Returns true if newly flushed and newly merge doc store segment files (term vectors and stored fields) are written in compound file format. @see #setUseCompoundDocStore

public boolean getUseCompoundFile ()

Returns true if newly flushed and newly merge segments are written in compound file format. @see #setUseCompoundFile

public void setCalibrateSizeByDeletes (boolean calibrateSizeByDeletes)

Sets whether the segment size should be calibrated by the number of deletes when choosing segments for merge.

public void setMaxMergeDocs (int maxMergeDocs)

Determines the largest segment (measured by document count) that may be merged with other segments. Small values (e.g., less than 10,000) are best for interactive indexing, as this limits the length of pauses while indexing to a few seconds. Larger values are best for batched indexing and speedier searches.

The default value is MAX_VALUE.

The default merge policy (LogByteSizeMergePolicy) also allows you to set this limit by net size (in MB) of the segment, using setMaxMergeMB(double).

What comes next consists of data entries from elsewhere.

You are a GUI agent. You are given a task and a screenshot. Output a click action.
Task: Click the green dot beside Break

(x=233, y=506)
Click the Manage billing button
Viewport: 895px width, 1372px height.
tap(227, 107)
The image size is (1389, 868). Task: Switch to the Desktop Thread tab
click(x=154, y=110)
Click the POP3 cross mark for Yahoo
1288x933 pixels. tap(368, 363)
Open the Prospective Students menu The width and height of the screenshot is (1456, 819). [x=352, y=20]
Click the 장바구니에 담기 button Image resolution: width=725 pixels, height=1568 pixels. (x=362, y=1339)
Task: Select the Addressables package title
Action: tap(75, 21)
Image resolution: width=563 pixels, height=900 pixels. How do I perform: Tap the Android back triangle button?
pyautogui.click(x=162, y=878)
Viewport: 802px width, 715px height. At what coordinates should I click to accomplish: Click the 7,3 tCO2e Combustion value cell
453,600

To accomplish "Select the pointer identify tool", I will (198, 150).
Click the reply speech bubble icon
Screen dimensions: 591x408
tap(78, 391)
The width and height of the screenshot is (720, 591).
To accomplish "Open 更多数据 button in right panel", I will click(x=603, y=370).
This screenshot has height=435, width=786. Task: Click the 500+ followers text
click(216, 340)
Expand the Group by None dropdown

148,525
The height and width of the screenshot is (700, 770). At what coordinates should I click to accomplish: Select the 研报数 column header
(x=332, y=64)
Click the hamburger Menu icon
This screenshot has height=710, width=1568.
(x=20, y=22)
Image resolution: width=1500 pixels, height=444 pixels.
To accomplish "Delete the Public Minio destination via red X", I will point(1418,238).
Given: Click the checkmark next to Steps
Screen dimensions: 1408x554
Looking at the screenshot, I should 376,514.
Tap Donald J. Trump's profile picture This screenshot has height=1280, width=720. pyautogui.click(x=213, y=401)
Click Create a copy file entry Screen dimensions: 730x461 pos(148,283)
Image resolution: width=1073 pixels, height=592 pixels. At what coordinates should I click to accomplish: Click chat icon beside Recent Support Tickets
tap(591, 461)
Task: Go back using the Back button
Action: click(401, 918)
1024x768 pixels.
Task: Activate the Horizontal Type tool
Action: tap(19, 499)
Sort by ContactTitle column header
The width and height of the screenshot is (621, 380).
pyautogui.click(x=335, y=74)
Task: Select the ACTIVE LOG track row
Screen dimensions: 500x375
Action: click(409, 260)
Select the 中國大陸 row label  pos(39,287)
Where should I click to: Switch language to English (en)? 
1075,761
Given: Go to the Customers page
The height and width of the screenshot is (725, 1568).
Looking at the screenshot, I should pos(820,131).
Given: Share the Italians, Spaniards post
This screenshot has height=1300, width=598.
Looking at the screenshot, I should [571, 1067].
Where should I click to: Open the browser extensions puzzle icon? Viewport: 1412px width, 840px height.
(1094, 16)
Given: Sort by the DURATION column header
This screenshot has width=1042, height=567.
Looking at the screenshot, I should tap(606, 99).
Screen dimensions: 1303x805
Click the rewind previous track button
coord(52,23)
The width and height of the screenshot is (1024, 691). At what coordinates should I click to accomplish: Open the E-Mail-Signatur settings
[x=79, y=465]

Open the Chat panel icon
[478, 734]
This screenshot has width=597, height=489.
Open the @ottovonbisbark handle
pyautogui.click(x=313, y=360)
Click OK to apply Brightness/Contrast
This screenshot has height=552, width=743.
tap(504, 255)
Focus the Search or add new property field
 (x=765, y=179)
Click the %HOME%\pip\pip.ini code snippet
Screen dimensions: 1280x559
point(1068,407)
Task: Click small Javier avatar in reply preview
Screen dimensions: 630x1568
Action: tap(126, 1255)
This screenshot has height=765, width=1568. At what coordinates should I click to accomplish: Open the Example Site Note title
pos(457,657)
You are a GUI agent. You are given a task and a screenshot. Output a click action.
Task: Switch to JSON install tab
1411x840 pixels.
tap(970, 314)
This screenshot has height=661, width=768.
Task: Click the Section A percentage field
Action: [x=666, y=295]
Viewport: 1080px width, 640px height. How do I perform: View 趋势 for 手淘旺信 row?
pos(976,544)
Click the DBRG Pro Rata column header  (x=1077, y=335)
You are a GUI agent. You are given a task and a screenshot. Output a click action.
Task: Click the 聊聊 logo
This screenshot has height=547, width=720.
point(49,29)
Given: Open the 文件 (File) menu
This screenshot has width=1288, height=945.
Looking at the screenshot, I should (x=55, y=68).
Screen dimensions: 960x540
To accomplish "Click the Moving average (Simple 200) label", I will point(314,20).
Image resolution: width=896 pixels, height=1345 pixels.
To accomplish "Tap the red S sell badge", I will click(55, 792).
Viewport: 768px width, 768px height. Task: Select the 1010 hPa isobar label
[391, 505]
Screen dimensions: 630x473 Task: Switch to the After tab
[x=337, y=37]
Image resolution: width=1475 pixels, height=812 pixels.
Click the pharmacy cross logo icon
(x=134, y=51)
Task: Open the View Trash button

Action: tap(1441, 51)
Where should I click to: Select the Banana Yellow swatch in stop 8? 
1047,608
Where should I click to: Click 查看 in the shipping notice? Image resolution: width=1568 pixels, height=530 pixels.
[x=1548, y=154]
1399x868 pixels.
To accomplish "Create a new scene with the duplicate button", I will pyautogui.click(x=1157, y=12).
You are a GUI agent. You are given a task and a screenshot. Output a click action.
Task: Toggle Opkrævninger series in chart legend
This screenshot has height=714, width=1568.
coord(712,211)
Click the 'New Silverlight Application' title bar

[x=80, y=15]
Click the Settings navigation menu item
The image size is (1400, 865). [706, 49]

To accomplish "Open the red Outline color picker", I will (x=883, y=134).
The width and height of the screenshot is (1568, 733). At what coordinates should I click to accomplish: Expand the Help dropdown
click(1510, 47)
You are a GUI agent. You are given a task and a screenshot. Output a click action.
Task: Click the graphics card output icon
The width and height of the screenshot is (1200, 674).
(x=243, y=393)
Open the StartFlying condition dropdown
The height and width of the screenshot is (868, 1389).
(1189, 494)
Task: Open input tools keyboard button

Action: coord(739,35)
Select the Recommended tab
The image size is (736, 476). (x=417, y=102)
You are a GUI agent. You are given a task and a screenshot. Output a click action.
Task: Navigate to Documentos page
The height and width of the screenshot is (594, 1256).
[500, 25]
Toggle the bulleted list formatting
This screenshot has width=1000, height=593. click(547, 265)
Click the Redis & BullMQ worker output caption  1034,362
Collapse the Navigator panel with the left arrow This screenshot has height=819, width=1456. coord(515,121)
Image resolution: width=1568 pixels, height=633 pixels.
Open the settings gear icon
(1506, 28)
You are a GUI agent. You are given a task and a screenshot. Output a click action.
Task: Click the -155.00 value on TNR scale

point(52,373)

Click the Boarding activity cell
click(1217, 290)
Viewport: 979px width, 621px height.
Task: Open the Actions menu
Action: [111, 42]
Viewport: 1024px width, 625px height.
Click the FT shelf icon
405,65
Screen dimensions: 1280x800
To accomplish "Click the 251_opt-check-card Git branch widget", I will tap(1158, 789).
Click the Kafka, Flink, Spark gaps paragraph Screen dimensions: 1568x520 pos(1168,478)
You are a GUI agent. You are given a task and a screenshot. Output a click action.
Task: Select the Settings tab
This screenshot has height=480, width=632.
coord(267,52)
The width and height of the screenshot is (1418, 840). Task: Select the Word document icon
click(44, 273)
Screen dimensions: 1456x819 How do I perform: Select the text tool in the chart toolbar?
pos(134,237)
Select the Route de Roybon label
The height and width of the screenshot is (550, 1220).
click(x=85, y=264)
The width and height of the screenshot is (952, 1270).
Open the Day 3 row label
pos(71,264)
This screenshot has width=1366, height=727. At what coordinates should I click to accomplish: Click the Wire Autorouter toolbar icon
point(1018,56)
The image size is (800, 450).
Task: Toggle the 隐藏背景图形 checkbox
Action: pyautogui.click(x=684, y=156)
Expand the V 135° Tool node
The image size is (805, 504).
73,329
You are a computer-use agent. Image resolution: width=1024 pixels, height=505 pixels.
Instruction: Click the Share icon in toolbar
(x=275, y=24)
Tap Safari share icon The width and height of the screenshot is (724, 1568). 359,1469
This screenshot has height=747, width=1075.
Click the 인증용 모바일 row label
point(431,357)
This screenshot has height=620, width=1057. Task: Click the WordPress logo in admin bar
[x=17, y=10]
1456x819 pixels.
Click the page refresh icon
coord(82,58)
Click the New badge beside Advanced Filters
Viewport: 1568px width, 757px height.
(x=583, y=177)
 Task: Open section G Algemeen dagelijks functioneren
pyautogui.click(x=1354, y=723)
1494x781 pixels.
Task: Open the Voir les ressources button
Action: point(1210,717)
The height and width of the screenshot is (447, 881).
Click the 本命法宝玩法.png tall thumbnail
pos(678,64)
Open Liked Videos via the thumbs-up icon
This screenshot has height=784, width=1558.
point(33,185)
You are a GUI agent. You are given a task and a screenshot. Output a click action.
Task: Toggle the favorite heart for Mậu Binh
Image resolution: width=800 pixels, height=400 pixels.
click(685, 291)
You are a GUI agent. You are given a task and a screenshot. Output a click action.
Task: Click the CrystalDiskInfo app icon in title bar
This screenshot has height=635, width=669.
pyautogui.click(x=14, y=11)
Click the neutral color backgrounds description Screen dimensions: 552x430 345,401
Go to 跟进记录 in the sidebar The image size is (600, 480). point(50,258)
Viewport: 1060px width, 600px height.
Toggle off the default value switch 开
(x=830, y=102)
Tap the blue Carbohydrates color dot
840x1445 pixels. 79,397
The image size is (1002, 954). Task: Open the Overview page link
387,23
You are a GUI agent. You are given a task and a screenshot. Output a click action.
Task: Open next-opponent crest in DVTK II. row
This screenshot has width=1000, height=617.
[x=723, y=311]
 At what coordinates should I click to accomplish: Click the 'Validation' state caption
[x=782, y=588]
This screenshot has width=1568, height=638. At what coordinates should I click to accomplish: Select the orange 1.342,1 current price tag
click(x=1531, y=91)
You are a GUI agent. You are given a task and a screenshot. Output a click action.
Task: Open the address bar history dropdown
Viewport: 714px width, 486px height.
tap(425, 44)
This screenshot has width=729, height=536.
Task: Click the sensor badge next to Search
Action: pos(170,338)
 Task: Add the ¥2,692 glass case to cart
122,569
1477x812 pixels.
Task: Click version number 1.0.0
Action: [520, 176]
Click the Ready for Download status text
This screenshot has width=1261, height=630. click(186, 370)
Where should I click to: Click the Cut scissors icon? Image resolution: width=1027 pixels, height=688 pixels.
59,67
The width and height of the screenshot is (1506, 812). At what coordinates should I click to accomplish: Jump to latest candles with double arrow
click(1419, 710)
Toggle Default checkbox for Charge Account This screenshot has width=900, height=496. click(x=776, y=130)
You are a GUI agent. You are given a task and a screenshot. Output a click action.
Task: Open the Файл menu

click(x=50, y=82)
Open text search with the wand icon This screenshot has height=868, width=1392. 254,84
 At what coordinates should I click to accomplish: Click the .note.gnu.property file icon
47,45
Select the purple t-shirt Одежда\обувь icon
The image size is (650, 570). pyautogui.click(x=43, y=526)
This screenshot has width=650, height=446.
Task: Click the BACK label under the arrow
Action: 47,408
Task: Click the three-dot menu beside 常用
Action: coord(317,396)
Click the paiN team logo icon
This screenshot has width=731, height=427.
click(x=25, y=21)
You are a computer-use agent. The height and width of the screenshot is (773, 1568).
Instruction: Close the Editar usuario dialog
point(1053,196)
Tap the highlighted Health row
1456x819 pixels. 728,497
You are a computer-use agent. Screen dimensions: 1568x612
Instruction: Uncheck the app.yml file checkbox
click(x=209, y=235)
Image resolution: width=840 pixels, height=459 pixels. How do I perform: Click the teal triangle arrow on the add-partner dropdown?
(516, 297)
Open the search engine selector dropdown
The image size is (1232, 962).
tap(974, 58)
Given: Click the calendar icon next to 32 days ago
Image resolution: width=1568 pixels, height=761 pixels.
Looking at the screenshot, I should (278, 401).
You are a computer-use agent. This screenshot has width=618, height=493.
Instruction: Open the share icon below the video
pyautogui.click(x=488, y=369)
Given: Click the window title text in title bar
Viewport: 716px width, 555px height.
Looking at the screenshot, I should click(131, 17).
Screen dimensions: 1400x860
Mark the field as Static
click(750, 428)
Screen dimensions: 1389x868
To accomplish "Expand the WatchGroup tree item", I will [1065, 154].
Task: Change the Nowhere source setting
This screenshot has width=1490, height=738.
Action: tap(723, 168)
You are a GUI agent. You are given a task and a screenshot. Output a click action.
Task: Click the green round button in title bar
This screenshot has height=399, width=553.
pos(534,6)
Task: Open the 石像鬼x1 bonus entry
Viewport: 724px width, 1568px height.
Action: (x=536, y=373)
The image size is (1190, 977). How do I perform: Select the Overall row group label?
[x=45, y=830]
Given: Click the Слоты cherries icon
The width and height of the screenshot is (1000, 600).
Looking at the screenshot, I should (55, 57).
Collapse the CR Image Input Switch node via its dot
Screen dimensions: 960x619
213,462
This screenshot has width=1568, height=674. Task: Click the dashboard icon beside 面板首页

public void setMergeFactor (int mergeFactor)

Determines how often segment indices are merged by addDocument(). With smaller values, less RAM is used while indexing, and searches on unoptimized indices are faster, but indexing speed is slower. With larger values, more RAM is used during indexing, and while searches on unoptimized indices are slower, indexing is faster. Thus larger values (> 10) are best for batch index creation, and smaller values (< 10) for indices that are interactively maintained.

public void setNoCFSRatio (double noCFSRatio)

If a merged segment will be more than this percentage of the total size of the index, leave the segment as non-compound file even if compound file is enabled. Set to 1.0 to always use CFS regardless of merge size.

public void setUseCompoundDocStore (boolean useCompoundDocStore)

Sets whether compound file format should be used for newly flushed and newly merged doc store segment files (term vectors and stored fields).

public void setUseCompoundFile (boolean useCompoundFile)

Sets whether compound file format should be used for newly flushed and newly merged segments.

public boolean useCompoundDocStore (SegmentInfos infos)

Returns true if the doc store files should use the compound file format.

public boolean useCompoundFile (SegmentInfos infos, SegmentInfo info)

Returns true if a newly flushed (not from merge) segment should use the compound file format.

Protected Methods

protected MergePolicy.OneMerge makeOneMerge (SegmentInfos infos, SegmentInfos infosToMerge)

Throws
IOException

protected abstract long size (SegmentInfo info)

Throws
IOException

protected long sizeBytes (SegmentInfo info)

Throws
IOException

protected long sizeDocs (SegmentInfo info)

Throws
IOException

protected boolean verbose ()